Triangle Sports Network, an ESPN affiliate, began broadcasting last month under the call letters WTSB. “The station previously operated at 800 watts with a local band format,” reads its Web site. “But we decided to change all of this and give Triangle sports fans a better piece of the action. With a 9,000-watt omni-directional signal, we cover the entire Triangle pumping out 9,000 watts of Triangle Sports Talk and ESPN Radio.” Great…. Victory for file-sharing Technology is not the problem. That’s the decision the Ninth Circuit Court of Appeals handed down last week in a case against the makers of peer-to-peer software applications Grokster and Morpheus (descendants of the old non-legit Napster). Twenty-eight entertainment companies brought suit against the P2P makers, claiming their software products are designed to steal copyrighted material owned by record labels and movie studios and that those companies should be held accountable.
The Electronic Frontier Foundation (best described, perhaps, as an online ACLU) argued on behalf of the P2P technology. They equate this victory to the landmark 1984 Betamax case, in which the U.S. Supreme Court decided that Sony was not liable for people using their VCRs to make illegal recordings. Imagine what the entertainment industry would be like today if they’d been successful in having VCRs declared illegal in the ’80s.
Of course, things are a little trickier when you get digital. Copies are not only easy to make in large quantities, they also retain the same quality as the original in most cases. Still, because P2P has many uses that aren’t illegal, and because artists can use the software to make money, the court agreed that shutting down a growing field of technology would only hurt enterprise, not help it. The corporate entertainment monopoly doesn’t agree.
This one is likely to go to the Supreme Court.
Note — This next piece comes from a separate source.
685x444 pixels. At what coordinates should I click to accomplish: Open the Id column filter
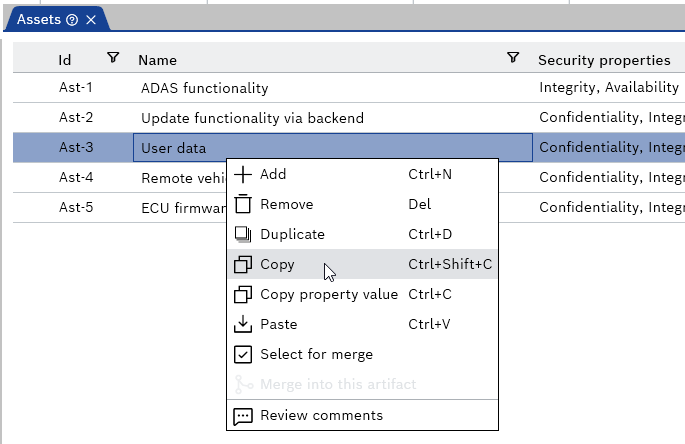(x=113, y=59)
For more information about the case, see www.eff.org. Clutter Channel Clear Channel announced last week that it would cut down commercials on all of its more than 2,000 stations nationwide. No more 60-second spots, just 30-second ones. Apparently, when people turn on the radio, they want to hear music. It’s understandable that Clear Channel is figuring this out late in the game–as its founder Lowry Mays famously said in an interview with Fortune magazine in 2003, “We’re not in the business of providing well-researched music. We’re simply in the business of selling our customers products.” Wait a sec, they’re still not in the music business. Turns out the demand for less “on-air clutter” came from the advertisers. “Introduction of premium positions within shorter pods will increase value to advertisers,” says the company’s press release. In other words, $.